L.H.: White Label has been really interesting. Before, we had this thing called PSWL.…I don’t want to say we were forced to do it, but it didn’t make sense — we were showing during Paris couture and then we’re showing PSWL sweatshirts and T-shirts and it was confusing. And it all sat in the same department. It was like, what is this?

So we got rid of that, we cleaned house, and now it’s White Label [renamed for pre-spring 2020], which is just a casual component to the same woman’s life. If main line is her more public persona, what she wears to work, for evenings and whatnot, Monday through Friday, White Label is her private life, the clothes she wears to be more intimate. Let’s say it’s more her weekend attire. It’s still elevated, it’s still the same woman, but it’s the more casual expression of her closet.

WWD: Reaction to it?

L.H.: It’s been a year and we’re honestly surprised by the success. We’ve sold two markets, pre-spring and spring, and it’s been a great success. Because of that and a lot of other things, it just feels like we’re on this great new track. It’s inspiring for us.

WWD: Accessories. Ten years ago you had what what was one of the last “It” bags, the PS1. What’s the state of your bag business today?

L.H.: We’ve completely relooked at and cleaned up the entire back-of-house of bags and how we were producing them. We had this crazy infrastructure in Italy…

J.M.: We still produce everything in Italy, but we had our own setup in Scandicci, outside of Florence, and it wasn’t cost-efficient. So we’ve worked on cleaning that up and pretty much closed down [our facility] and are working with different factories and approaching that back-of-house part of development and production of bags in a very different way.

WWD: You’ve done a number of collaborations, including Birkenstock, a current one with the director/filmmaker Harmony Korine for the PS1 bag’s 10th anniversary. What appeals to you about collaborations?

J.M.: It’s got to feel organic. It’s got to be with a person or an artist or a brand that resonates with us. We did a few films with Harmony Korine years back. And it seemed kind of interesting to bring him back into the mix for this anniversary bag because we first collaborated with him 10 years ago, around the same time with the launch of the PS1.

L.H.: It’s so nice to cross-pollinate with different industries, with musicians, with art. They bring ideas to the table that you never would have thought of and force you to think things in a different way…it’s just inspiring because what we do is so insular. We’re there with our studio, with our stylists, with our teams. It just opens you up to new ideas. So we’re super open to collaborations and if they make sense to us then we’d love to explore them.

WWD: You’ve also collaborated with Birkenstock. How’s your shoe business overall?

J.M.: The shoes are a big push for us right now.
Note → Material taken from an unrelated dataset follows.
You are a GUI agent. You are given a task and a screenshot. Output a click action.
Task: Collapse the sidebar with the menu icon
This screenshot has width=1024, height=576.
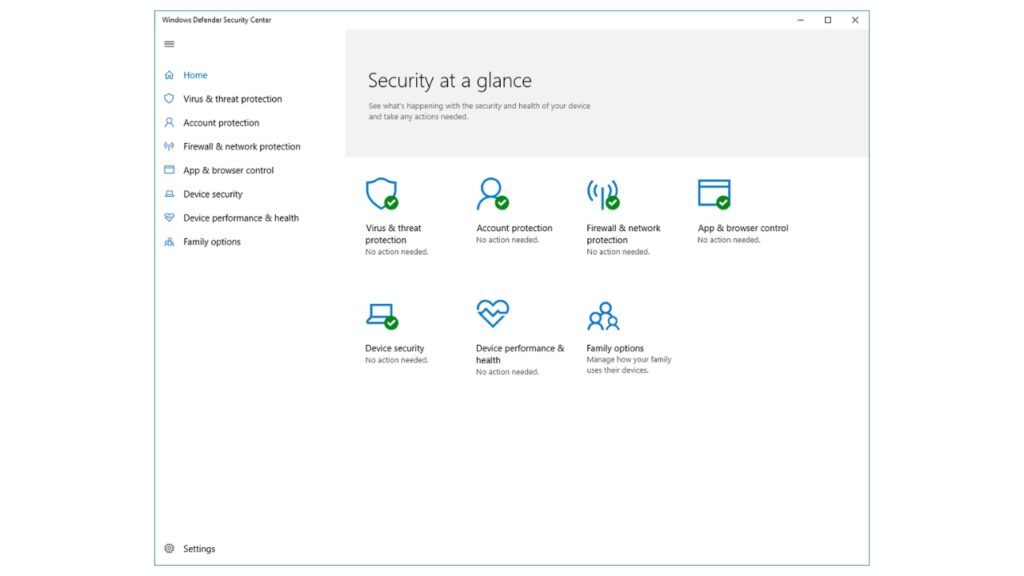pyautogui.click(x=169, y=43)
The Birkenstock thing is interesting because it puts our name on footwear on a mass democratic level; we’re hitting all sides of the market. We were worried, too, about what the numbers would be for this last show because it’s the same time we launched Birkenstock; we wondered if the stores would put all of their budgets into the Birkenstock thing and buy less of the actual collection. And we saw double-digit growth. It was pretty great.

WWD: You keep going back to putting the back-of-house in order.

L.H.: We’re designers. And as designers, as you know, as you’ve met many of them, that is not our strong suit. The whole operational side of thing is not our forte. So while we were putting out collection after collection after collection, that whole back-of-house stuff was falling by the wayside. Now it’s so great, this new system, It’s been great having these new people whose forte it is to create and develop these kind of back-of-house systems and implement that.

J.M.: We’re in a phase right now where it’s like heads down and do the work and create amazing product that is priced to sell, but still super interesting and super directional — and decidedly fashion.